◆ What is being asked:
Starting at the line with "Where should I", copy each line through the last one below exactly as written, without any pictures.

Data supplied Block Start

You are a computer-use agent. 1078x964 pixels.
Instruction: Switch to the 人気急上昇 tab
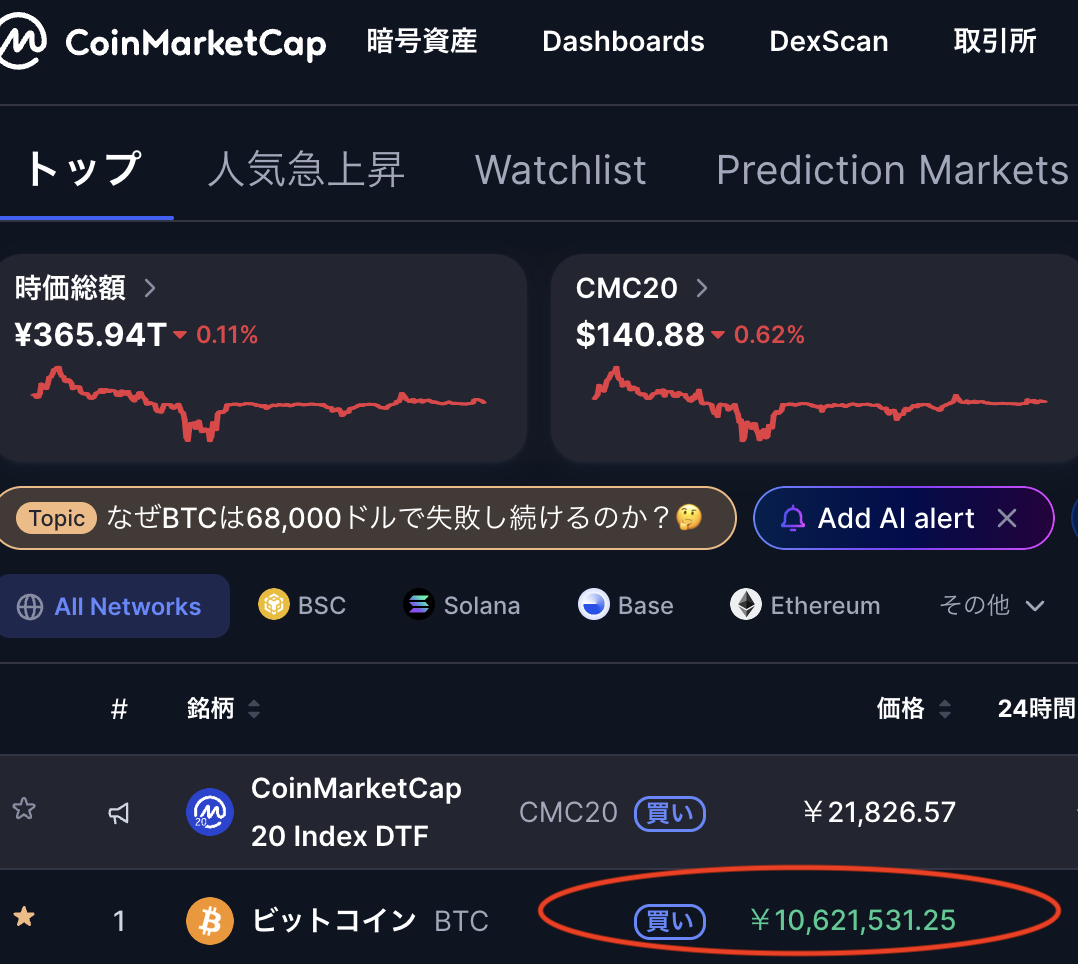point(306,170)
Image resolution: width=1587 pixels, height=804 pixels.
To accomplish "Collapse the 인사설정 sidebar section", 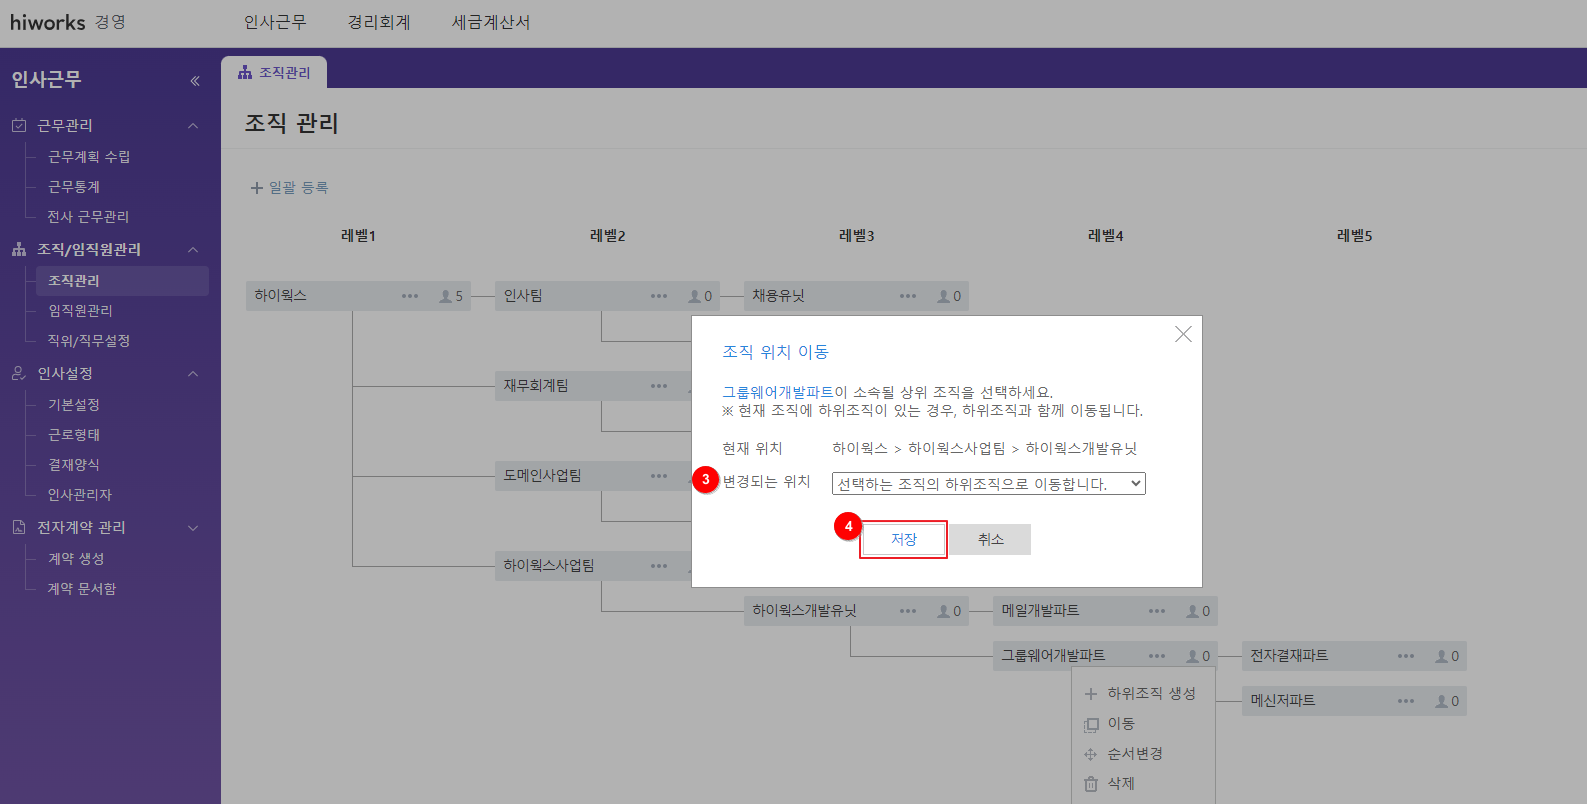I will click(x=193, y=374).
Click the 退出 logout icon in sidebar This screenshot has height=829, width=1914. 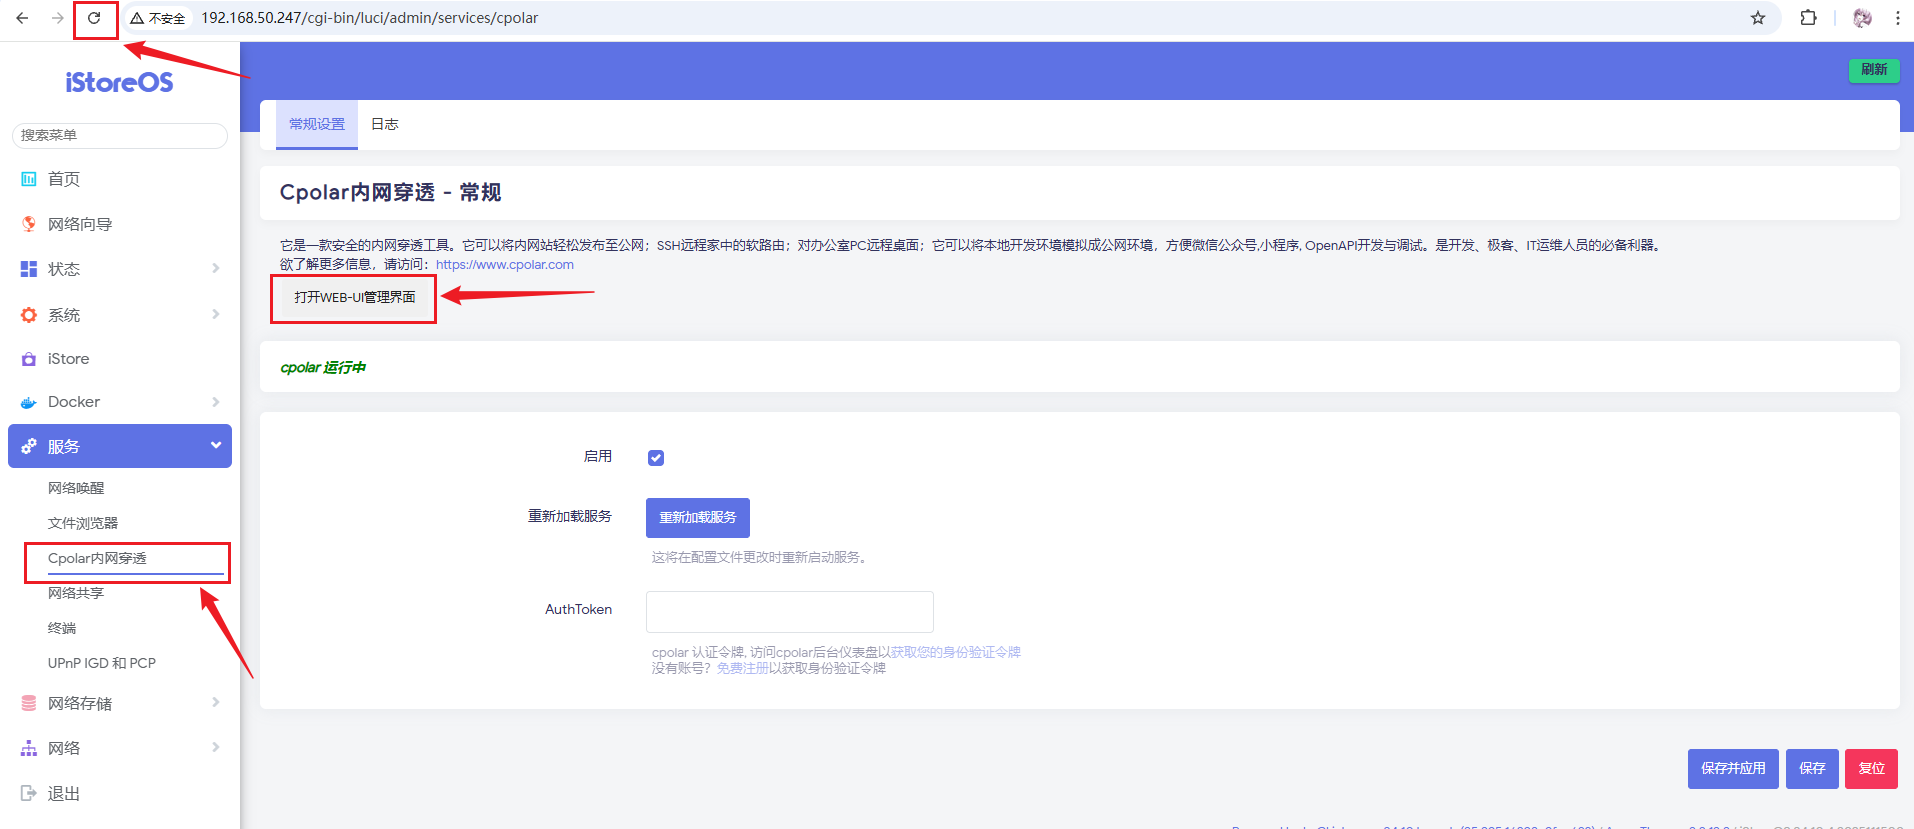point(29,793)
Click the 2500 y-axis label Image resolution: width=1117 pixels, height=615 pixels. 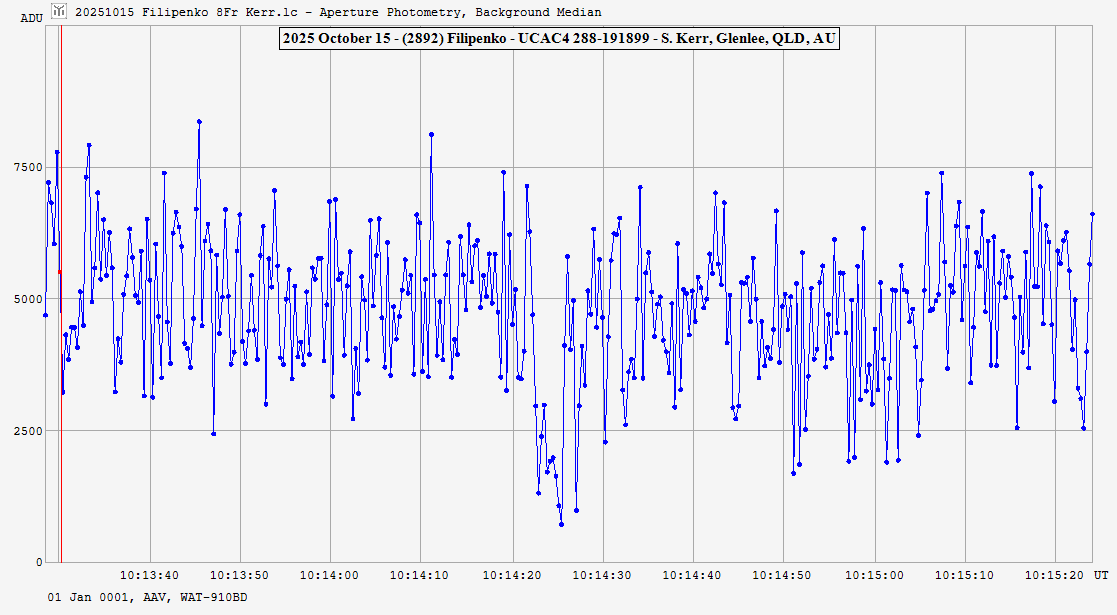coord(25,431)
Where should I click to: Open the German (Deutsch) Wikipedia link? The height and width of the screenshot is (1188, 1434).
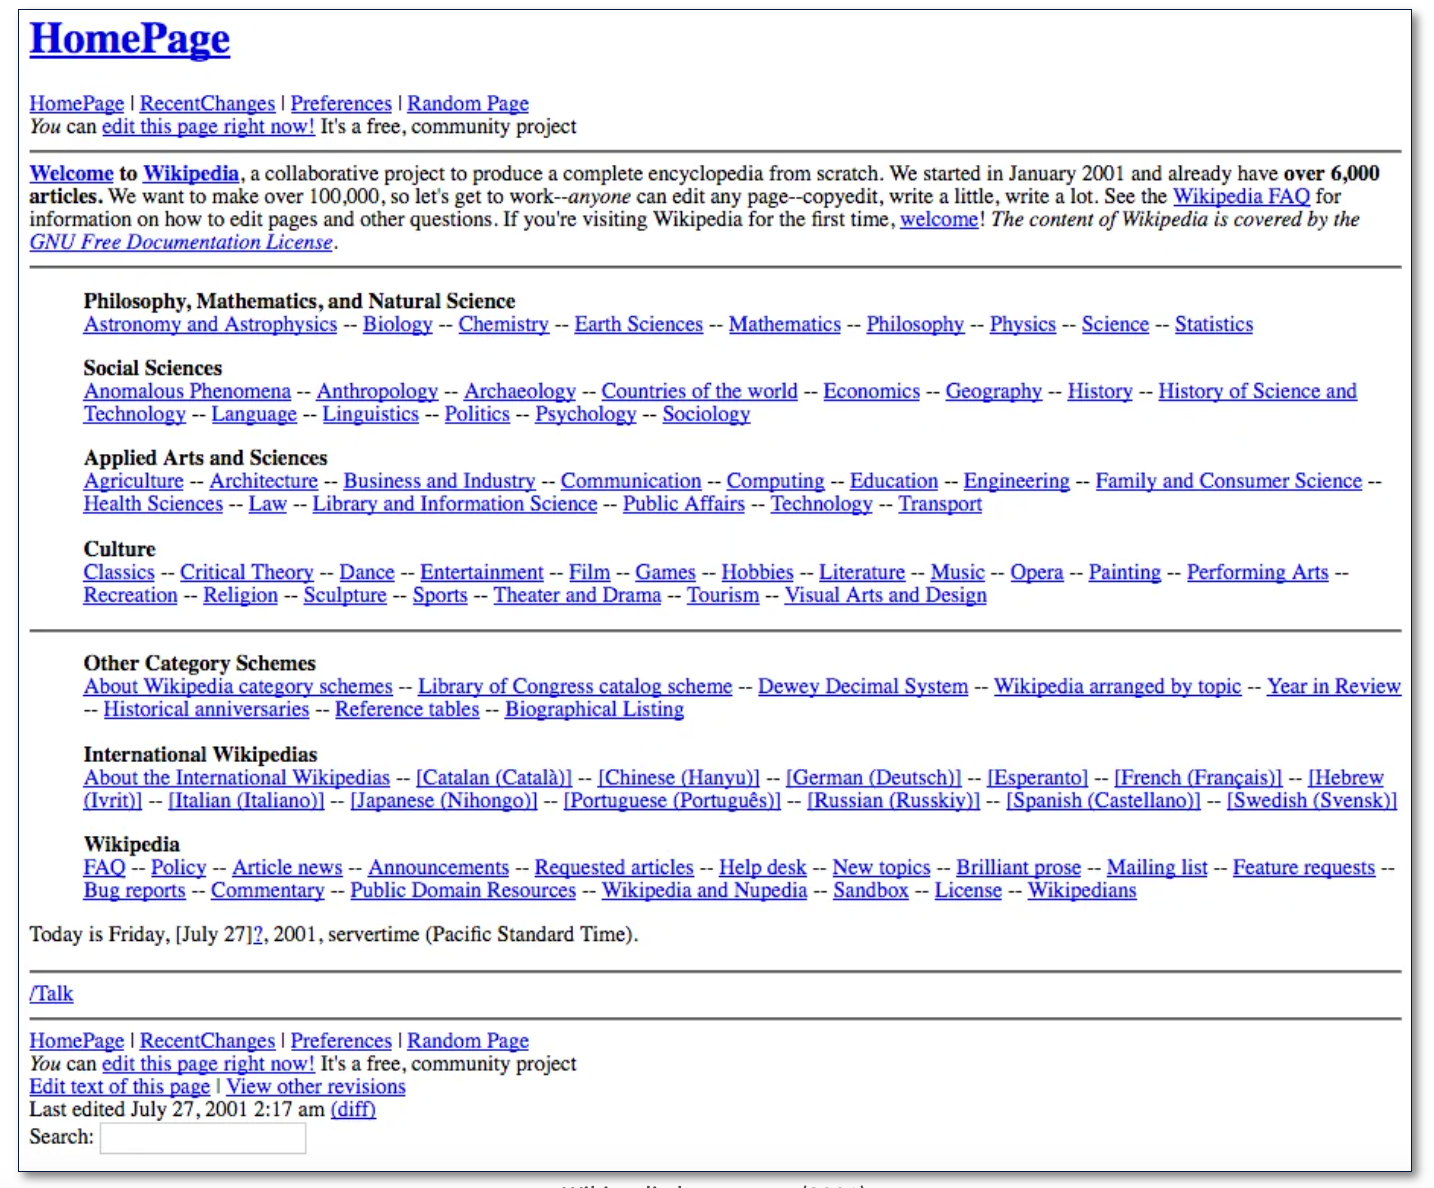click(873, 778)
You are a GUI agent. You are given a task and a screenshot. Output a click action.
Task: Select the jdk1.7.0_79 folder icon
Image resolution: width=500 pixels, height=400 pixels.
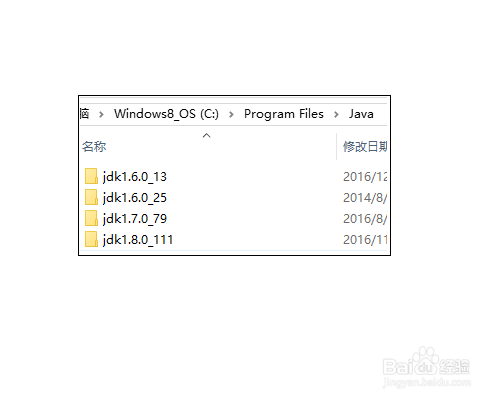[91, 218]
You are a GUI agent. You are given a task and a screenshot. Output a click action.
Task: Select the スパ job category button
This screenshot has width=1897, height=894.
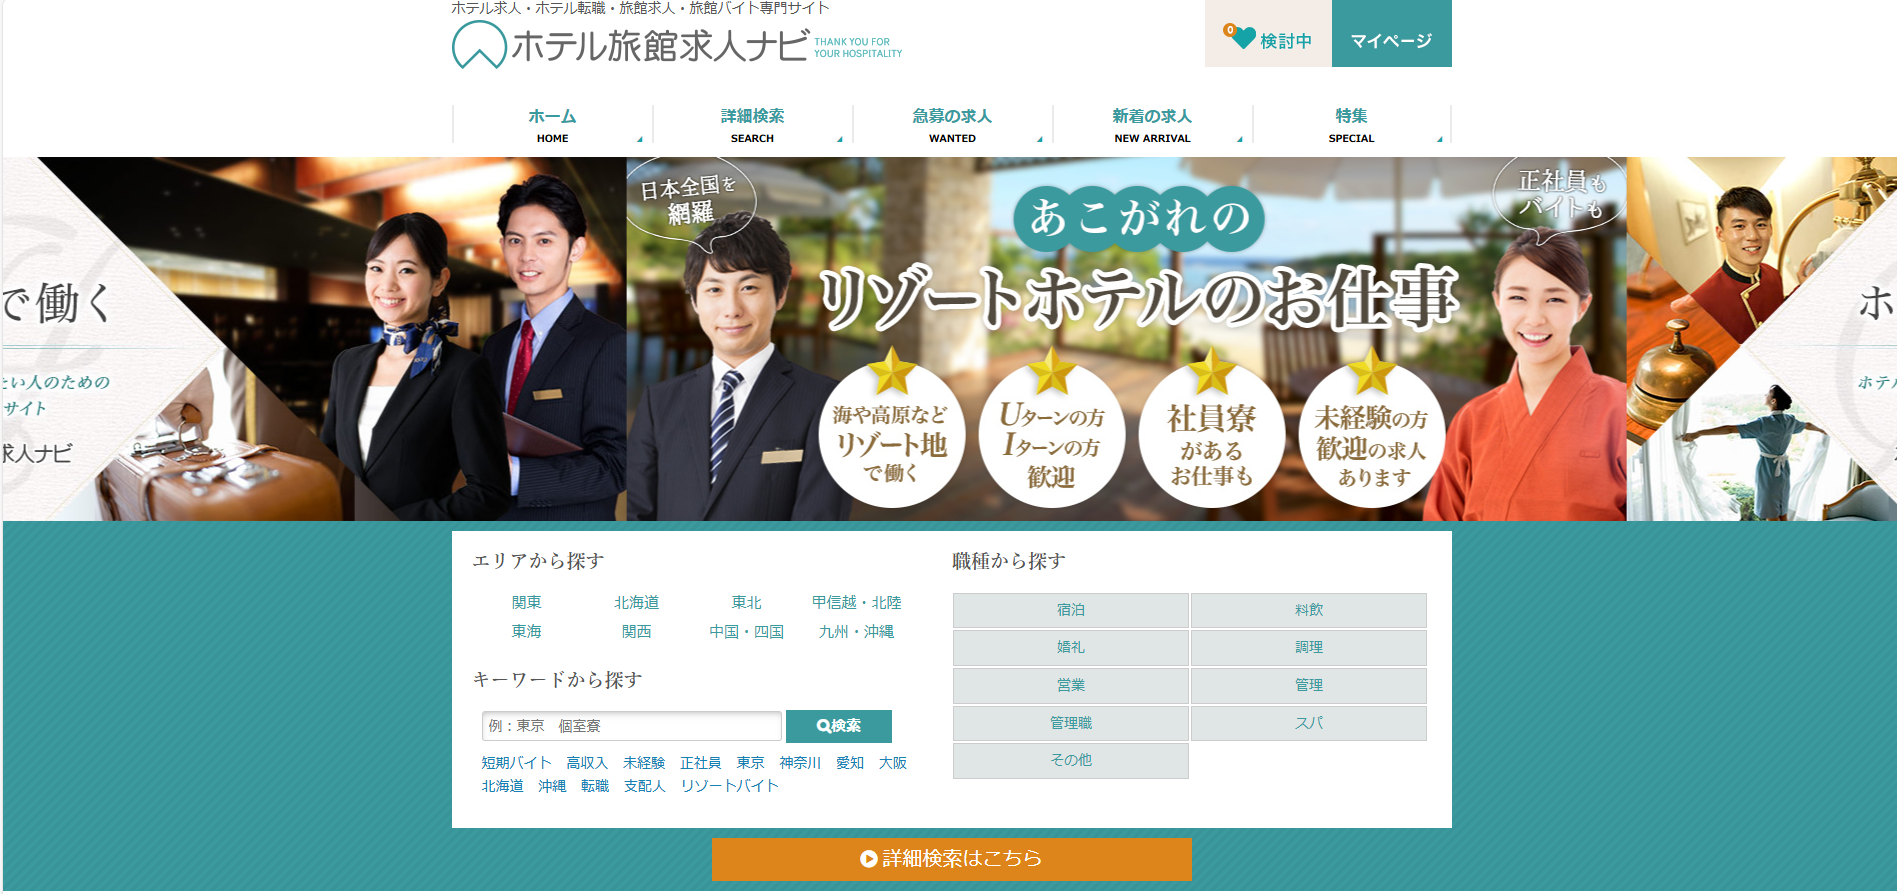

Data supplied Block End

◆ Exercise output:
Where should I click to: Open the German (Deutsch) Wikipedia link? The height and width of the screenshot is (1188, 1434).
click(873, 778)
You are a GUI agent. You are given a task and a screenshot. Output a click action.
Task: Select the jdk1.7.0_79 folder icon
Image resolution: width=500 pixels, height=400 pixels.
[91, 218]
You are a GUI agent. You are given a task and a screenshot. Output a click action.
Task: Select the スパ job category button
This screenshot has width=1897, height=894.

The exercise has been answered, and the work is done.